→ EXERCISE REQUIREMENTS
With both ends included, transcribe exactly the records below from their first line to the line that contains "Image resolution: width=1050".

=== SUPPLIED ENTRIES ===

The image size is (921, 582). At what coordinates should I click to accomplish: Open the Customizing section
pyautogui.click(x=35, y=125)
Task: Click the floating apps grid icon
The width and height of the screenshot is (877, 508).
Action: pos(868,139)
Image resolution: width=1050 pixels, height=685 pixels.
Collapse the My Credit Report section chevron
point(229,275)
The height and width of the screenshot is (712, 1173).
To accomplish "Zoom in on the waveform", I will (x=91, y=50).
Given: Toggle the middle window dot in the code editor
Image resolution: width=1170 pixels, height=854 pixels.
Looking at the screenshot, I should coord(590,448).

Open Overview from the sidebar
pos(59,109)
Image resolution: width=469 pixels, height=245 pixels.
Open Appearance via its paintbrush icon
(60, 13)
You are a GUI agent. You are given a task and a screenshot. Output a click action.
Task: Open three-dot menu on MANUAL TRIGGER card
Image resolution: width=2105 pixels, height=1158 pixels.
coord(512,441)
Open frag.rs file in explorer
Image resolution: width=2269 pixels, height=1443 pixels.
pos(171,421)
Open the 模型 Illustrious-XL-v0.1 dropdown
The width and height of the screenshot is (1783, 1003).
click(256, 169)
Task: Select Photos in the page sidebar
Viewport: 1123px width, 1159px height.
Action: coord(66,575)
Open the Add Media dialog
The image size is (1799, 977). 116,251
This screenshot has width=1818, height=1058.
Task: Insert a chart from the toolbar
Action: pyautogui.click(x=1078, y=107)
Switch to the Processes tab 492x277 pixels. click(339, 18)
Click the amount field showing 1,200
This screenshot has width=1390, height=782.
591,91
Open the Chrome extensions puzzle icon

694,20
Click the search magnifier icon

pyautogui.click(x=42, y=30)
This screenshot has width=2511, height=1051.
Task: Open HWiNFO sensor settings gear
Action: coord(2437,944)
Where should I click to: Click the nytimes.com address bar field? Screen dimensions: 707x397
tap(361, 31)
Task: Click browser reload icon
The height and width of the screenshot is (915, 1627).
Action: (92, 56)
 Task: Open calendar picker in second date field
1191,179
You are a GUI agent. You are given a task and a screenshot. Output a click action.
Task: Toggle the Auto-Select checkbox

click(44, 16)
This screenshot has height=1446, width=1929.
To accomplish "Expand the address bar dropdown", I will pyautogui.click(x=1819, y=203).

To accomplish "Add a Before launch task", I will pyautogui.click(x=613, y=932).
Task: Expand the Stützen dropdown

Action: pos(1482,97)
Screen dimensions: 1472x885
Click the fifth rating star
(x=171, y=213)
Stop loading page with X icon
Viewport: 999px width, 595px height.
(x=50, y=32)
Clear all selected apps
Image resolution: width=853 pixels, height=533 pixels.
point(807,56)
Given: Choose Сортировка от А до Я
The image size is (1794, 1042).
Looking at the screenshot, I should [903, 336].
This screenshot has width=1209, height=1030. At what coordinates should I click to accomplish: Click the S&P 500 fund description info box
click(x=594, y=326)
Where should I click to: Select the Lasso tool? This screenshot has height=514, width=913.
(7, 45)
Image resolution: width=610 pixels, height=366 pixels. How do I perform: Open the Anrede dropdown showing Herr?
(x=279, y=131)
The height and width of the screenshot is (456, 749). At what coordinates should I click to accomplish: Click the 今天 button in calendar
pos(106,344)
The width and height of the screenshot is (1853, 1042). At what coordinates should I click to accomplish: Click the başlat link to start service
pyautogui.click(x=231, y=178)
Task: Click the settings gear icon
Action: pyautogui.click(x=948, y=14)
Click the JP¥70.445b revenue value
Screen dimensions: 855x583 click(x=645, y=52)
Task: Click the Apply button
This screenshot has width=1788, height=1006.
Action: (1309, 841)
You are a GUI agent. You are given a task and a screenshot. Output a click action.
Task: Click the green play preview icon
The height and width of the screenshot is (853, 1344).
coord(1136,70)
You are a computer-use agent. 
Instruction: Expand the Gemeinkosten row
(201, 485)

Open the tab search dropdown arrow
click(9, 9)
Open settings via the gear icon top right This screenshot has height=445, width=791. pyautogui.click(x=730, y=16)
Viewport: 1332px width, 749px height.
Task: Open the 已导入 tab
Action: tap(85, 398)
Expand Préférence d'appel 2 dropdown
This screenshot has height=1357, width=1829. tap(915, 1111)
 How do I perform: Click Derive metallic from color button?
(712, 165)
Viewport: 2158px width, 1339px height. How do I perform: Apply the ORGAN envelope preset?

===

→ ANSWER BELOW
The image size is (921, 582). At what coordinates should I click to accomplish: Open the Customizing section
pyautogui.click(x=35, y=125)
Task: Click the floating apps grid icon
The width and height of the screenshot is (877, 508).
Action: pos(868,139)
Image resolution: width=1050 pixels, height=685 pixels.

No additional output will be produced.